*** The input Section Begins ***

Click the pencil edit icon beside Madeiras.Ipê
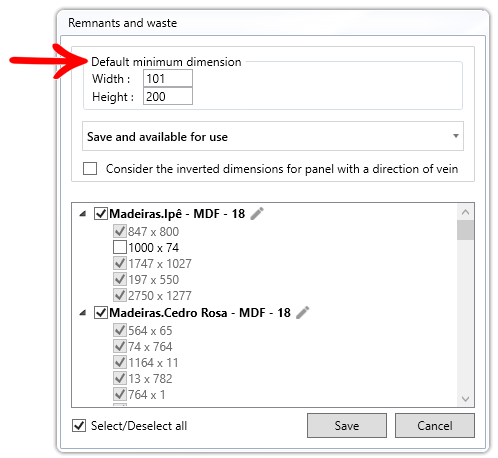Screen dimensions: 498x458 tap(257, 213)
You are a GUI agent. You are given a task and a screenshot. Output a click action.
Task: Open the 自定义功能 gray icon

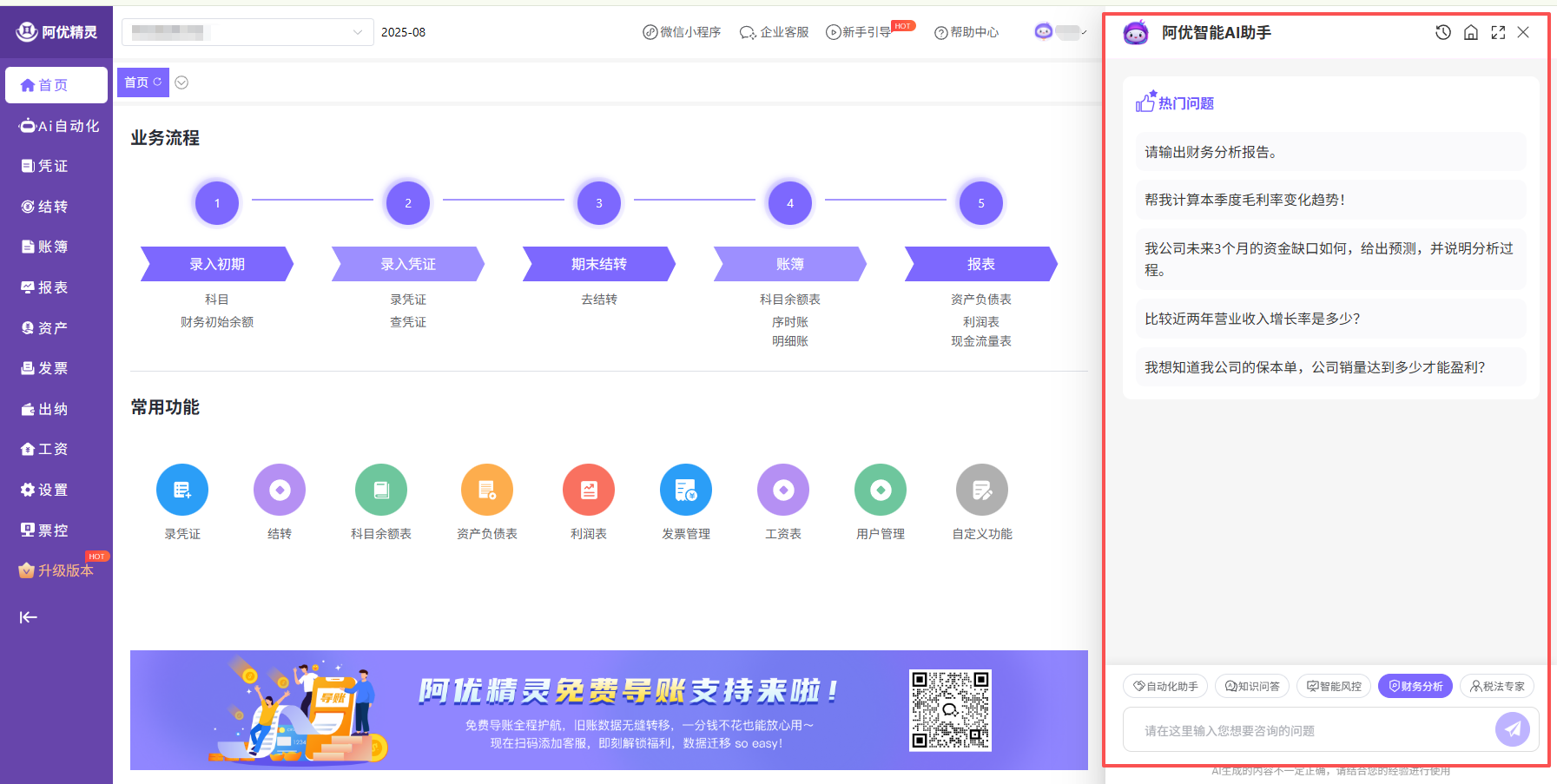(981, 490)
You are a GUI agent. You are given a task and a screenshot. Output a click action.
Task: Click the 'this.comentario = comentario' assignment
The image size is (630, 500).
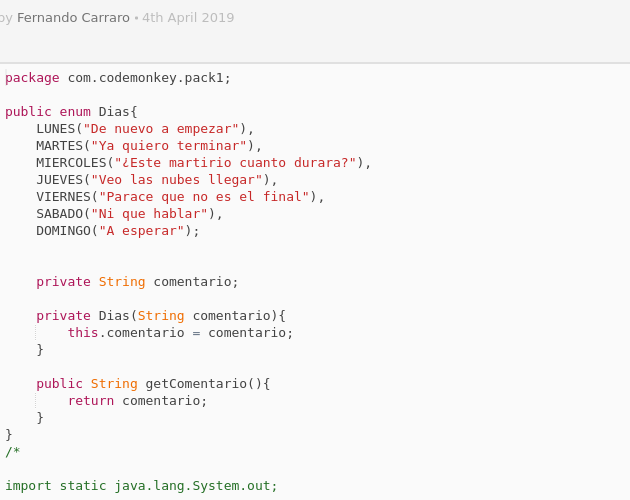[180, 333]
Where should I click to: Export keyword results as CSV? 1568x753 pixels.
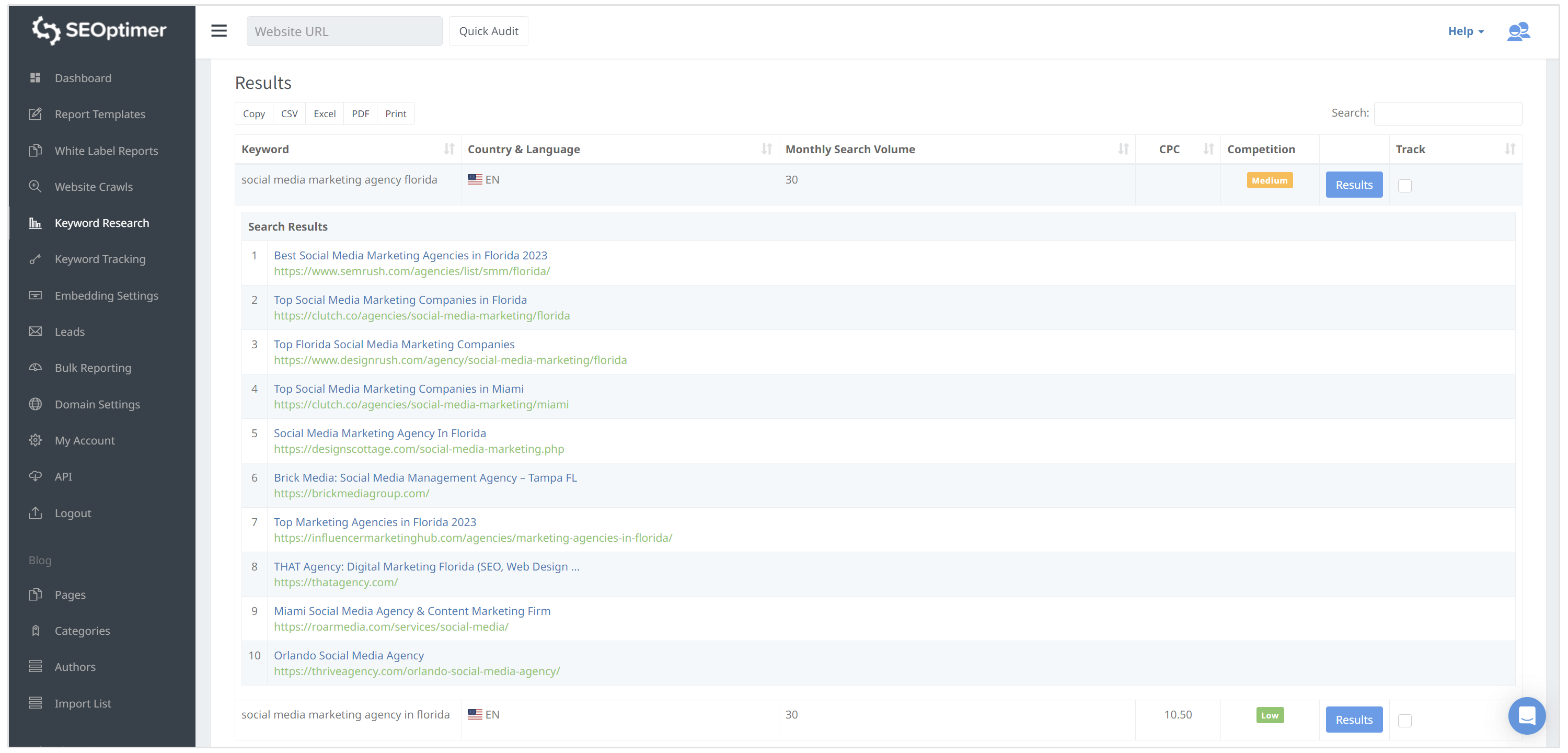[x=289, y=113]
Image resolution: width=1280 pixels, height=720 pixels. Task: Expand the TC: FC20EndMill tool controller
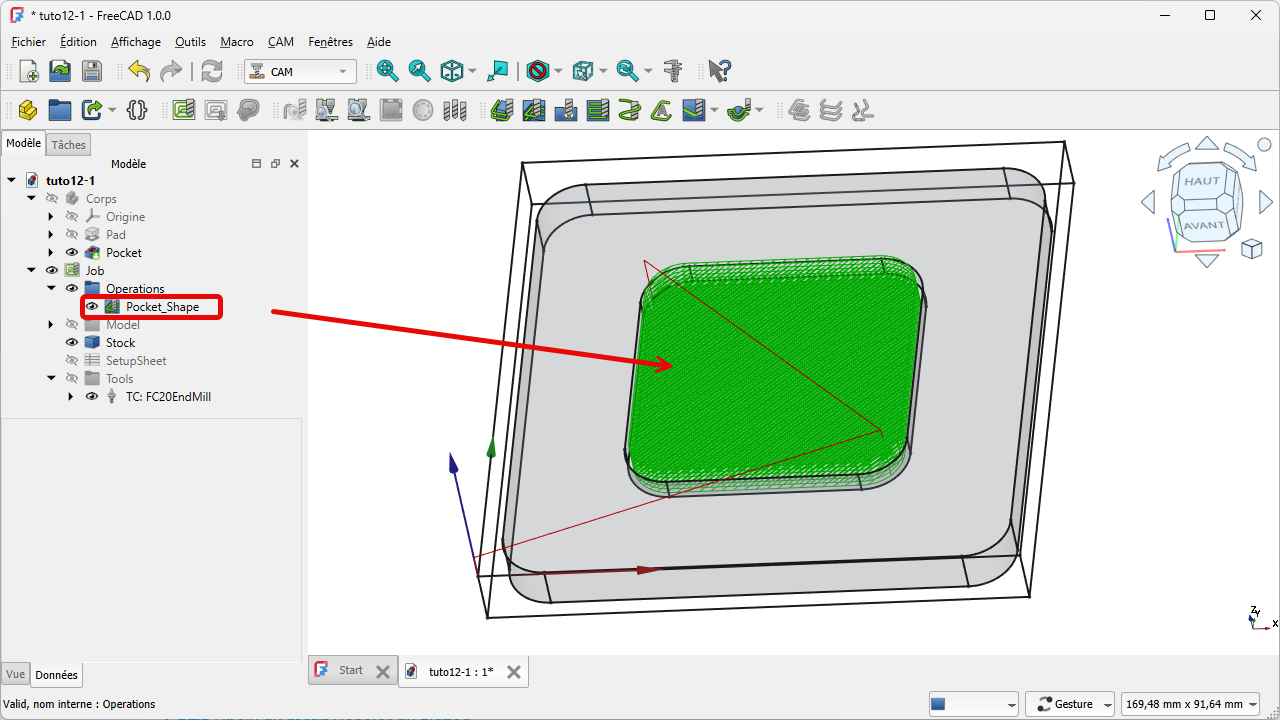point(71,397)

*** The input Section Ends ***

Activity
Using the listing above, copy every line from the line containing "Task: Open the 自定义功能 gray icon" through the last one, both included, and no other lines. Pictures stay out.

Task response
Task: Open the 自定义功能 gray icon

(981, 490)
You are a GUI agent. You are given a task and a screenshot. Output a click action.
Task: Click the 'this.comentario = comentario' assignment
The image size is (630, 500).
[180, 333]
Where should I click to: Export keyword results as CSV? 1568x753 pixels.
[x=289, y=113]
Image resolution: width=1280 pixels, height=720 pixels. Task: Expand the TC: FC20EndMill tool controller
point(71,397)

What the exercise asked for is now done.